Carry the post about exercise apps forward from its last sentence, writing the next stretch in the same voice.

PASSAGE GIVEN:
===============
I was recently speaking to a friend, who apropos of pretty much nothing had decided to get fit and try to get his stomach looking as ‘washboard’ as he possibly could. My friend eventually succeeded in his goal (I have to say that he is looking pretty buff nowadays!) and he told me that he had used fitness apps on his phone to help him lose the weight and tone up. I’ve reviewed fitness apps in the past but was intrigued to find out if they could actually help people get fit, read on to find out what my friend told me.
The good and bad of exercise apps
I’ve always had a theory about exercise apps and it goes like this. Say for example you decide to lose some weight, or maybe run a half marathon, both of those things are quite significant undertakings and you are likely to have to change your life a little bit and make some personal sacrifices in order to achieve the goals you are going after.
===============
MATERIAL:
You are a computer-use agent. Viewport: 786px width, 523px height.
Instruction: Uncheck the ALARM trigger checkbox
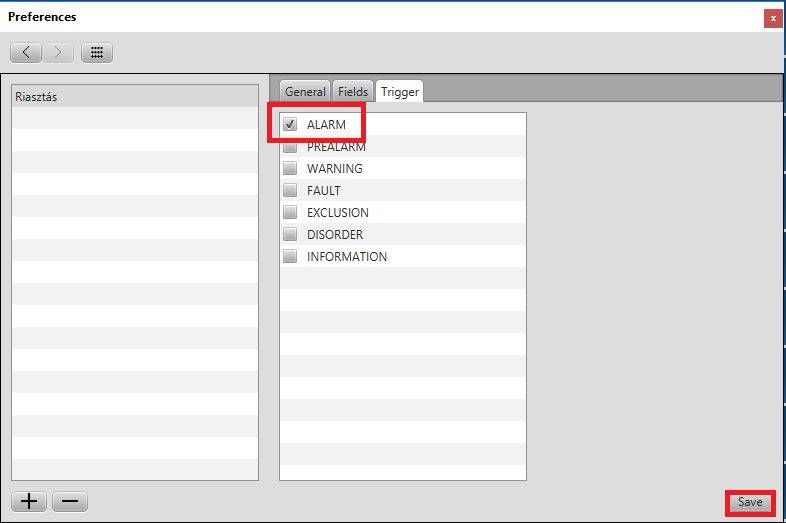click(x=290, y=125)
===============
OUTPUT OF THE EXERCISE:
But lets say that whilst you’re considering your fitness goal you spot an app that claims it will help you to attain your fitness goal, then the temptation to buy the app will be great, for the following reasons –
- Buying the app makes you feel you are taking action to your desired goal
- You feel that buying the app is an action of someone who is committed to attaining the goal that you have set yourself
- It’s really easy to buy the app and give yourself boost, it’s much easier to buy the app rather changing your diet or hitting the pavements running
I’ve always believed that fitness apps can sell a huge amount of units based on the factors above, with the added bonus that if an app you’ve purchased doesn’t work (and by ‘work’ I mean that the app’s purchaser probably never got round to actually using the app), you’re actually quite like to buy another app rather than changing your approach to something that might help you achieve your goal. Fitness apps basically use a tried and tested formula that self help books have been using for years.
The things that did help my friend
My friends experiences actually follow my theories quite closely, when he first started on his fitness kick he was a serial buyer of fitness apps believing that each new app he bought would provide an answer to his problem. The apps got him nowhere fast though, and it was only when he started eating less and exercising regularly that things finally started to turn around.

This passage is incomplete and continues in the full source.